「1人でいたくないのに、1人でいたい」壮絶な家庭環境だった大東駿介を救った意外な芸人
6月4日発売の『女性セブン』(2020年6月18日号)で「別居婚」が報じられた大東駿介。現在は家族5人で同居しているというが、当初、別居していた理由を彼は以下のように語っている。
大東駿介は、「家族」という言葉に拒否反応を示すほどの、壮絶な家庭環境で育った。それは具体的にどのようなものだったのか、過去のテレビ番組での発言から探ってみたい。
大東が「複雑な家庭環境で育った」ということをテレビで発言したのは、2019年7月9日に放送された『チマタの噺』(テレビ東京)がおそらく初めてだろう。
「早い段階で家族と離れて生活していた」「中学の頃から一人暮らしをしていました」とサラッと話しが、司会の笑福亭鶴瓶も「すごいやん」と驚きつつも、そのことについて深く聞くことはしなかった。
それを受けてなのか、映画『37セカンズ』のプロモーションの一貫で出演した、同じく鶴瓶司会のTBS『A-Studio』(2019年11月29日放送)や関西テレビ『おかべろ』(フジテレビでは2020年3月3日放送)では、彼の過酷だった過去が詳しく語られた。
両親が蒸発
まず、小学3年生の頃、父親がいなくなる。
タクシー運転手だった父とは、生活のサイクルが合わなかったため、もともとあまり会うことがなかった。
そうして大東は、自分の父親がいなくなったのを知る。
さらに、中学の頃、母親も蒸発する。
母は自営業でクリーニング店を営んでいた。

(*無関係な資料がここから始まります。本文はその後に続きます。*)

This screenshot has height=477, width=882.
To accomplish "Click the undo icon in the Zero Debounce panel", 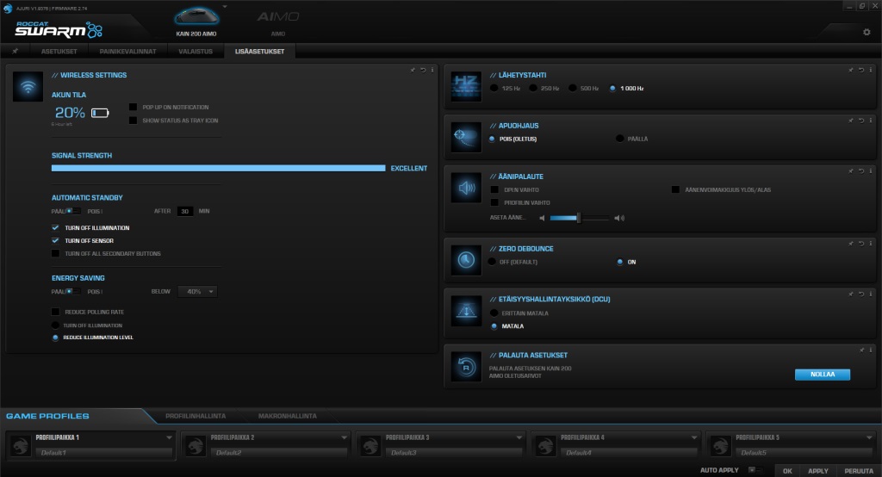I will coord(860,244).
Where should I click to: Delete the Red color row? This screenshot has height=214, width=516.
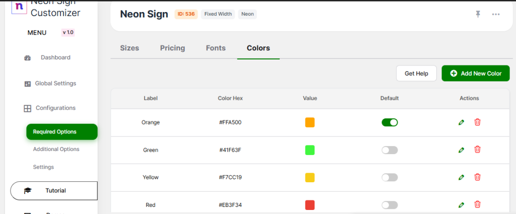pos(477,204)
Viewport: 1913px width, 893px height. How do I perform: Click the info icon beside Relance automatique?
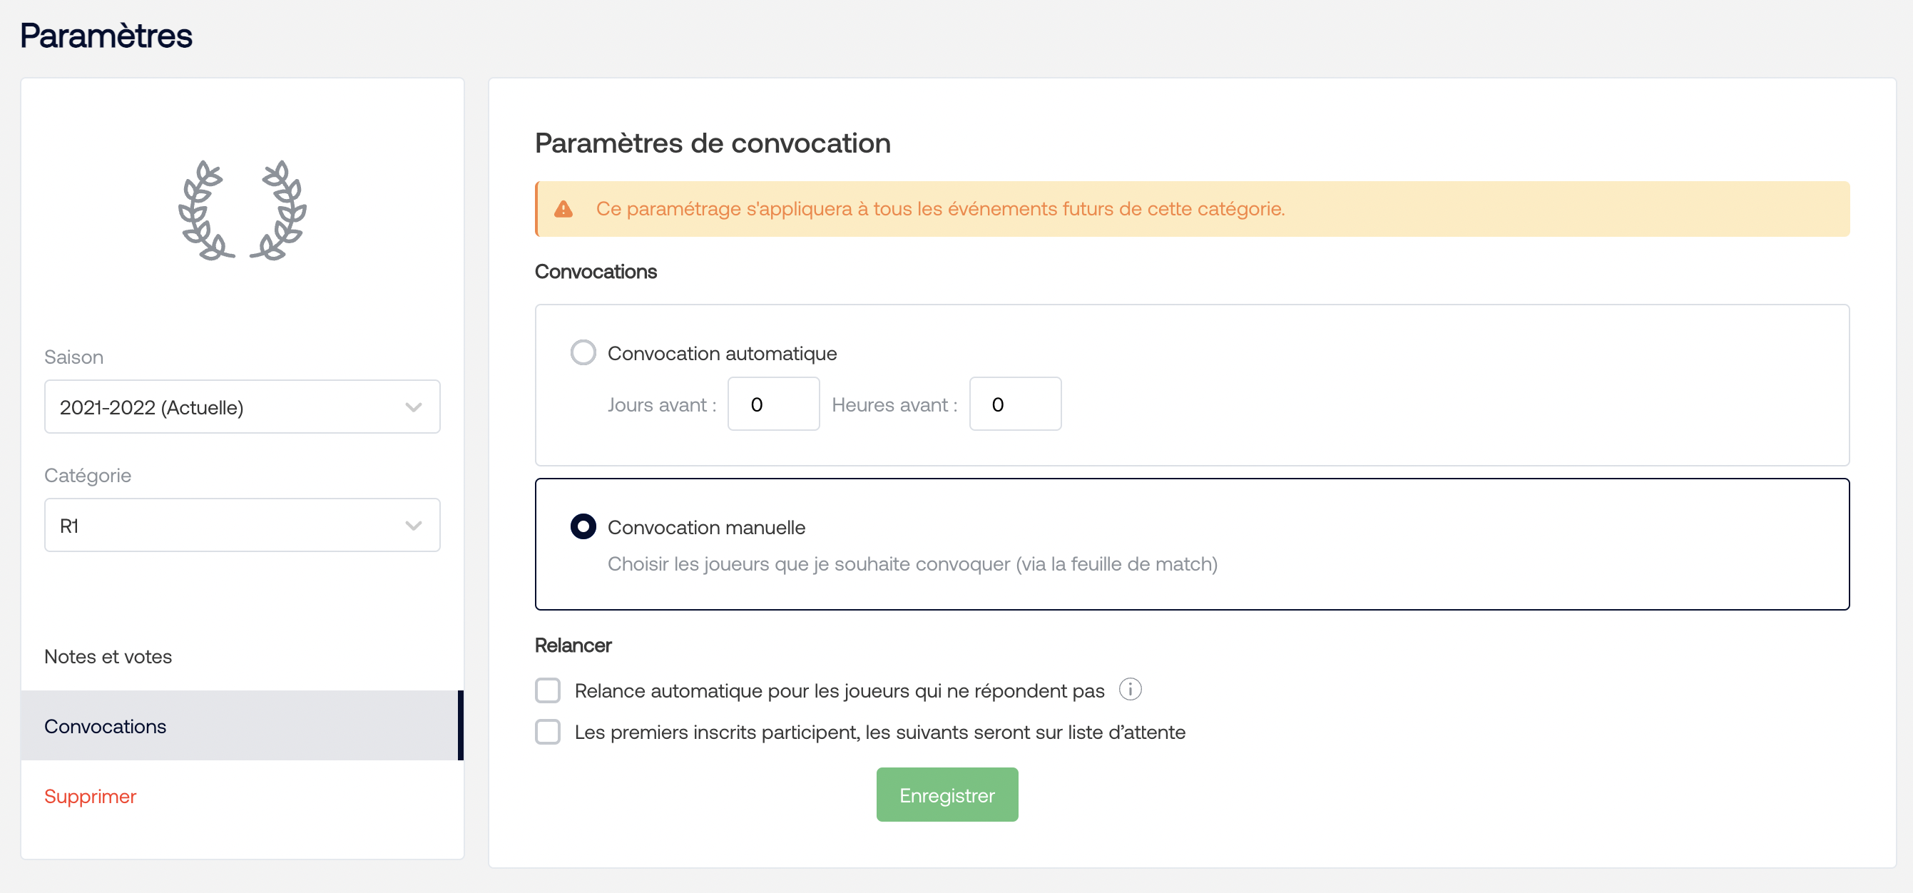pos(1130,690)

1人で切り盛りしていたため、シャッターを半分閉めるのが「ちょっと出かけています」という合図だったが、中学1年の頃から、そうした状態が段々多くなっていった。夜になってようやく帰ってくる日ができ、翌日まで帰って来ないこともあった。さらに階段にお金だけ置いて、2日帰ってこない、3日帰らない、1週間……と段々と家を空けるスパンが長くなり、遂には、いなくなってしまった。中学2年生の頃だった。
そこから極貧の一人暮らしが始まった。
クリーニング屋のレジにある金でしのいでいたが、やがてそれもなくなっていく。かき集めた1円玉で10円の駄菓子を買って食べていた。
主食は駄菓子の「どんどん焼き」。サラダ味の「じゃがりこ」にお湯をかけてサラダ代わりにした。
それを買う際も、1円玉をたくさん出して買うのが恥ずかしいため、1個1個、別々のお店に行った。
だから誰にも相談できなかった。
やがて、学校にも行かなくなり、引きこもり状態になった。
小5の時に拾ってきたウサギだけが話し相手だった。
夜になると、「自分は社会に出てはいけないんじゃないかっていう気持ちになって」怖くなった。
ライフラインも止まり、ウサギのフンまみれのベッドで横になりながら、漠然と俳優になりたいと思っていた。俳優なら「自分じゃなく生きれるから」だ。そうやって「別の人間」になることでしか、自分の生きる道はないと思ったのだ。
大東を救ったもの
そんな日々を救ってくれたのが友人たちだった。中学の頃、いつも5人組でつるんでいた。5人とも人に馴染めなくて口グセのように「俺たちダメやな」と言っていたため、いつの間にか「ダメ」というグループ名になった。
それ以降、大東の家は、5人組のたまり場のようになった。
その5人のうちの1人が、小学校の頃から親友だったお笑いコンビ「金属バット」の小林圭輔だったのだ。
やがて、近所に住んでいた「厄介事引受人」のような親戚に引き取られ、実の子供のように育てられた。
18歳で上京し、俳優になるという夢を叶えた大東に父親が見つかったという連絡があったのは27~28歳の頃だ。けれど、「捨てられた」という感覚に近い感情があったため「会うもんか」と意地を張ってしまった。
だが、「会う」と決心した直前、父親は亡くなっていた。
そうした経験を経て大東駿介は「自己肯定」ができるようになった。